◆ Task objective ◆
From the first line of the records down to the one that holds "Combined Package (677, 1969)", transcribe each line exactly and add nothing.

◆ Given records ◆
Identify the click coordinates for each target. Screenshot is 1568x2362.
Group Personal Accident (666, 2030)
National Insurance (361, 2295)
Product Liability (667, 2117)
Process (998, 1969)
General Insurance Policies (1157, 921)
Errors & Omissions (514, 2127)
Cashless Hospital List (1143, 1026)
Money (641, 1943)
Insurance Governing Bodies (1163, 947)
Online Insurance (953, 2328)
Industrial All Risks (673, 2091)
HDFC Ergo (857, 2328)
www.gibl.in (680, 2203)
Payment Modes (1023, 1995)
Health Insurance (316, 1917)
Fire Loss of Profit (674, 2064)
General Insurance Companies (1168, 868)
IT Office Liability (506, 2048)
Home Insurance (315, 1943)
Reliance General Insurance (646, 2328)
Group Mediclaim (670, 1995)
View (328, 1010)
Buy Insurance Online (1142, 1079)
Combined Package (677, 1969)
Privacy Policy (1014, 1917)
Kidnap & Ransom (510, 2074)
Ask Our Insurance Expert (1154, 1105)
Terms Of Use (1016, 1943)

◆ Written response ◆
Identify the click coordinates for each target. Screenshot is 1568x2362.
Group Personal Accident (666, 2030)
National Insurance (361, 2295)
Product Liability (667, 2117)
Process (998, 1969)
General Insurance Policies (1157, 921)
Errors & Omissions (514, 2127)
Cashless Hospital List (1143, 1026)
Money (641, 1943)
Insurance Governing Bodies (1163, 947)
Online Insurance (953, 2328)
Industrial All Risks (673, 2091)
HDFC Ergo (857, 2328)
www.gibl.in (680, 2203)
Payment Modes (1023, 1995)
Health Insurance (316, 1917)
Fire Loss of Profit (674, 2064)
General Insurance Companies (1168, 868)
IT Office Liability (506, 2048)
Home Insurance (315, 1943)
Reliance General Insurance (646, 2328)
Group Mediclaim (670, 1995)
View (328, 1010)
Buy Insurance Online (1142, 1079)
Combined Package (677, 1969)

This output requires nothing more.